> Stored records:
--- START ---

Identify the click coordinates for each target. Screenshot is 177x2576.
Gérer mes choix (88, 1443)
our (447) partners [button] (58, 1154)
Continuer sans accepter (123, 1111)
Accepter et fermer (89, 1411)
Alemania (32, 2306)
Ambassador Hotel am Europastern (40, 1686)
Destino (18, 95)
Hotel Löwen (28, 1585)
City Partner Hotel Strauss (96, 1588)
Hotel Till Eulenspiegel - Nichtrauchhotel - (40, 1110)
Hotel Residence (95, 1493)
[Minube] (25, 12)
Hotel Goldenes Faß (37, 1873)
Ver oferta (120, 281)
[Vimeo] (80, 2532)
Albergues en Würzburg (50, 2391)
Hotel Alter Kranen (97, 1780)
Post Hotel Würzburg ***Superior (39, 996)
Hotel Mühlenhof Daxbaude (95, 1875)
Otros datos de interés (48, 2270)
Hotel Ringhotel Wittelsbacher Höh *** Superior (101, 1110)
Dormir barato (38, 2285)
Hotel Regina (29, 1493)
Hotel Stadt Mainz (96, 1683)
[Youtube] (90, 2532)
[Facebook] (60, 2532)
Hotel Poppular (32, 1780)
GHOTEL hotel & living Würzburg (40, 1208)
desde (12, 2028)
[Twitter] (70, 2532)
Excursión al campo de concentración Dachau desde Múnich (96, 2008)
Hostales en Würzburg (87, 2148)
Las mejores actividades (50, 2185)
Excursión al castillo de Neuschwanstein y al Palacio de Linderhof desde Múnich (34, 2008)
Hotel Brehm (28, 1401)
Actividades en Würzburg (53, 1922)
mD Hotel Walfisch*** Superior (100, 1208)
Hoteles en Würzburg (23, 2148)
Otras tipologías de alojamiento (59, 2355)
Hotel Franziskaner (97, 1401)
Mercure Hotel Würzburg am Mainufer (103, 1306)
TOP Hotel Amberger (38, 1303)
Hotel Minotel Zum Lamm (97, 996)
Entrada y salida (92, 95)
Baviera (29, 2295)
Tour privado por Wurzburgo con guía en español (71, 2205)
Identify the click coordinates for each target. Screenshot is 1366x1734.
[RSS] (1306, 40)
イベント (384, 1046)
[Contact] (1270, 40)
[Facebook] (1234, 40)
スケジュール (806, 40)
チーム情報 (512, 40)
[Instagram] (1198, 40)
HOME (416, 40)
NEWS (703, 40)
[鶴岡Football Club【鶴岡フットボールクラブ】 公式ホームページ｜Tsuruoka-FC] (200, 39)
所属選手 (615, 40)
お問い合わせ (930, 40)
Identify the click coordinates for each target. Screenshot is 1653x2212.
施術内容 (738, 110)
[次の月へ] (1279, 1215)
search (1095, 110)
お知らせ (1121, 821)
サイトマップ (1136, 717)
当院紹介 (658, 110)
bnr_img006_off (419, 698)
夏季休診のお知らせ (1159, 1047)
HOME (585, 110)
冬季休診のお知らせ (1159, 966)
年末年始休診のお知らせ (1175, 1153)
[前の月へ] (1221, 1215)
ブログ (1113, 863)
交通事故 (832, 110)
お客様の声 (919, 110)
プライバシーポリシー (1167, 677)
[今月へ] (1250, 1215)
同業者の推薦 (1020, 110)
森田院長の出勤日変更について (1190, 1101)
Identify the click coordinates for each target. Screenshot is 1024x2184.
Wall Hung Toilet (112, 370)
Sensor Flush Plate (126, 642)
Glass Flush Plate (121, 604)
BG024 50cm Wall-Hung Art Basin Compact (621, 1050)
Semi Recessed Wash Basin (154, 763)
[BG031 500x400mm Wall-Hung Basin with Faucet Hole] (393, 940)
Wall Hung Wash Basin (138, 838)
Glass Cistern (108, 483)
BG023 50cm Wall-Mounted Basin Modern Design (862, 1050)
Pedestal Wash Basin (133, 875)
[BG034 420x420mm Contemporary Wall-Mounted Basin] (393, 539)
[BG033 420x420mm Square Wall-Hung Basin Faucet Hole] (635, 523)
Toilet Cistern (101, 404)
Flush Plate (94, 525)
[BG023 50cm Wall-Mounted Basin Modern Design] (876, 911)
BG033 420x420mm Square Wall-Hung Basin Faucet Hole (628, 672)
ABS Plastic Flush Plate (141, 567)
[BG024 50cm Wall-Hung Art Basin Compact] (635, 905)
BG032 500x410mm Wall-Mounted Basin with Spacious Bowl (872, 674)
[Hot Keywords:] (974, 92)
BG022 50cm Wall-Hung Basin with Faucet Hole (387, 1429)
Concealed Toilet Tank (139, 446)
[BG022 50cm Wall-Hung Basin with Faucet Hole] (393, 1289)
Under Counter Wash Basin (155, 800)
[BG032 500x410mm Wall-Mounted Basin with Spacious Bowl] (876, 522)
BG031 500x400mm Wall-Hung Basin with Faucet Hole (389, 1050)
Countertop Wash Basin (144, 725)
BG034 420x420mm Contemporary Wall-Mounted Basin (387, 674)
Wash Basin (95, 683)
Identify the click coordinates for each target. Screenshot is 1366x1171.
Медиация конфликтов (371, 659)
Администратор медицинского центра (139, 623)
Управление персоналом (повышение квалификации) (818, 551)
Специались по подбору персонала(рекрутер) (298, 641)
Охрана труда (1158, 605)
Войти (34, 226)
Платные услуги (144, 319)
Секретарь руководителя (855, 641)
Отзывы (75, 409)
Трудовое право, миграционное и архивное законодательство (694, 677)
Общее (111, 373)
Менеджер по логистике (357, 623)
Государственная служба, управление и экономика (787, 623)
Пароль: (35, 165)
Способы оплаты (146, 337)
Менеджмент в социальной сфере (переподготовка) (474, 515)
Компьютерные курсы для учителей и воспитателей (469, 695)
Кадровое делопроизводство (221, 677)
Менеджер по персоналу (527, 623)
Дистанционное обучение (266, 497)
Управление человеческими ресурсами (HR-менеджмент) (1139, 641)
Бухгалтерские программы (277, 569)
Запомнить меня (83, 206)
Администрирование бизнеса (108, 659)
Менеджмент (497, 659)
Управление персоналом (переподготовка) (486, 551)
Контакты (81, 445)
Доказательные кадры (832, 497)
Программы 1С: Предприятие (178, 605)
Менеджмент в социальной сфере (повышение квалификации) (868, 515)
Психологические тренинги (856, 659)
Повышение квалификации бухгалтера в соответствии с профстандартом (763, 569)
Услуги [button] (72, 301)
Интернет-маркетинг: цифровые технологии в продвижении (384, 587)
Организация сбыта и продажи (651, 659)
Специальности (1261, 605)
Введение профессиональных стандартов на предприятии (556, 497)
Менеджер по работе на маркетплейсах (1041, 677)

--- END ---

> Exercise brief: Exactly as they stand, set down the lines from the top of the data through the line with "[Vimeo] (80, 2532)".

> Output of the task:
Identify the click coordinates for each target. Screenshot is 177x2576.
Gérer mes choix (88, 1443)
our (447) partners [button] (58, 1154)
Continuer sans accepter (123, 1111)
Accepter et fermer (89, 1411)
Alemania (32, 2306)
Ambassador Hotel am Europastern (40, 1686)
Destino (18, 95)
Hotel Löwen (28, 1585)
City Partner Hotel Strauss (96, 1588)
Hotel Till Eulenspiegel - Nichtrauchhotel - (40, 1110)
Hotel Residence (95, 1493)
[Minube] (25, 12)
Hotel Goldenes Faß (37, 1873)
Ver oferta (120, 281)
[Vimeo] (80, 2532)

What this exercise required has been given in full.